Refleksje na temat losu Żydów w okupowanej Polsce 1939–1945
Pamięć i Sprawiedliwość, Bd. 12 Nr. 1 (2008), pages: 113-126
Publication date: 2008-06-30
Abstract
The article examines the fate of the Jews in Poland in the Soviet and German occupation zones. Nazi and Soviet policies affected all Jews, both as Jews and as part of the general population. But particularly under the Nazis, the Jews suffered a special fate, as refl ected in the different, if connected, timetables of World War II and the Holocaust. By the end of 1942 most Polish Jews were already dead; by the time the Allies arrived or the Poles were ready for their national uprising, almost
no Jews remained.
The salient features of Soviet treatment of the Jews were suspicion and dissolution – suspicion of all political and religious activity; suspicion and dissolution of all private enterprise; dissolution of Jewish educational and communal frameworks. Still, most Polish Jews generally preferred the Soviets – the lesser of two evils – to the Nazis.
The salient features of Nazi treatment of the Jews were totality and relentlessness, from the early wanton violence, forced labor, mass expulsions, death marches, and mass murder, to the later more systematic policies. The Jews became increasingly isolated and faced their persecutors alone.
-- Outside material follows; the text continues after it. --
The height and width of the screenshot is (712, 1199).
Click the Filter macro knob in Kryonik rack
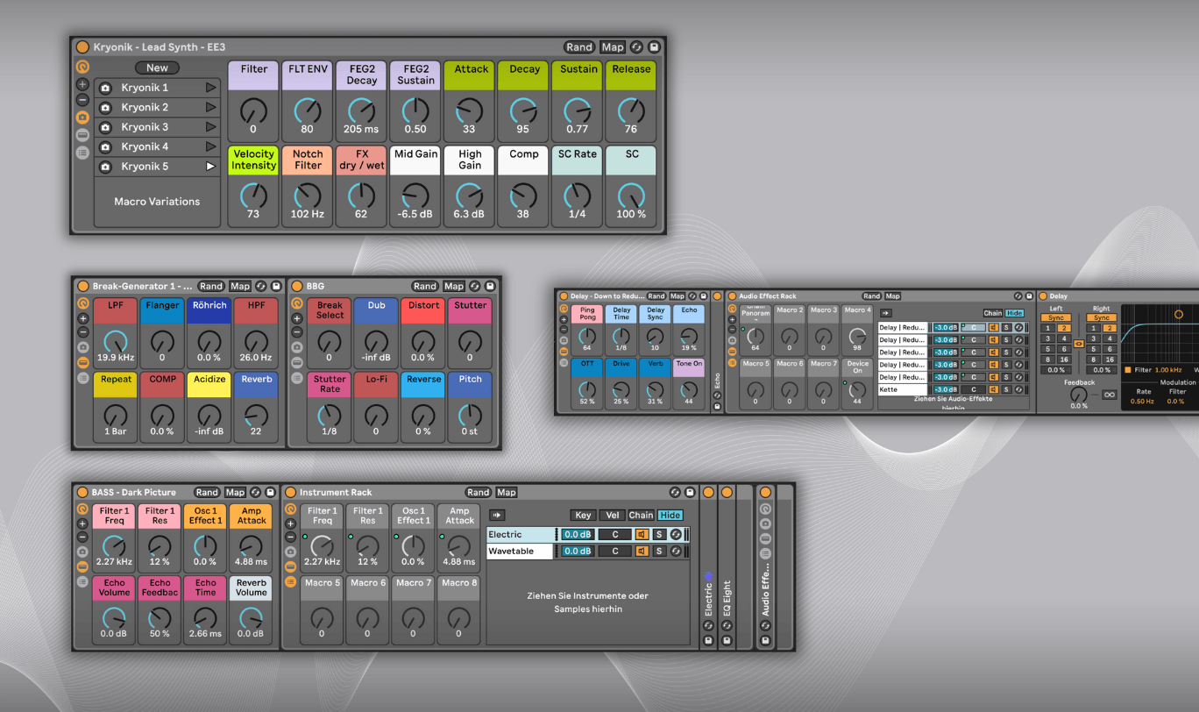tap(253, 111)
Between October 1939 and spring 1941, tens of thousands of Jews were expelled from western Poland to the Generalgouvernement. The Nazi sought not only to Germanize these territories, but also to drive all the Jews out of German territory. The Jews were outside Nazi population policies, meant in the long run to disappear.
Economically, Jews were completely impoverished, which in turn affected their health profi le. Starvation and disease became rampant in the large ghettos, resulting in mass death well before the “Final Solution” began.
When the Nazis embarked on the murder of the Jews, devoting the full force and resources of a powerful, ideologically motivated, modern state to this national project, this was a seek-and-destroy mission that meant to leave no Jew alive. Here, too, the Jews were largely alone.
The salient features in the Jews’ responses to the Nazis were helplessness and a sense of living in a hostile environment. They struggled to understand Nazi racial antisemitism. Seeing that following Nazi rules could spell death, the Jews needed to learn to become outlaws in order to hope to survive. Jews generally did not understand the Nazi intentions for them, and even if some did, this realization
came only after most of the Jews in a community were already dead.
Being a Jew in Poland during the Holocaust meant being constantly hunted, harassed, isolated, and threatened with death, not only from the Germans, but also from neighbors or others from among the local population, even if some local people were willing to lend them a helping hand.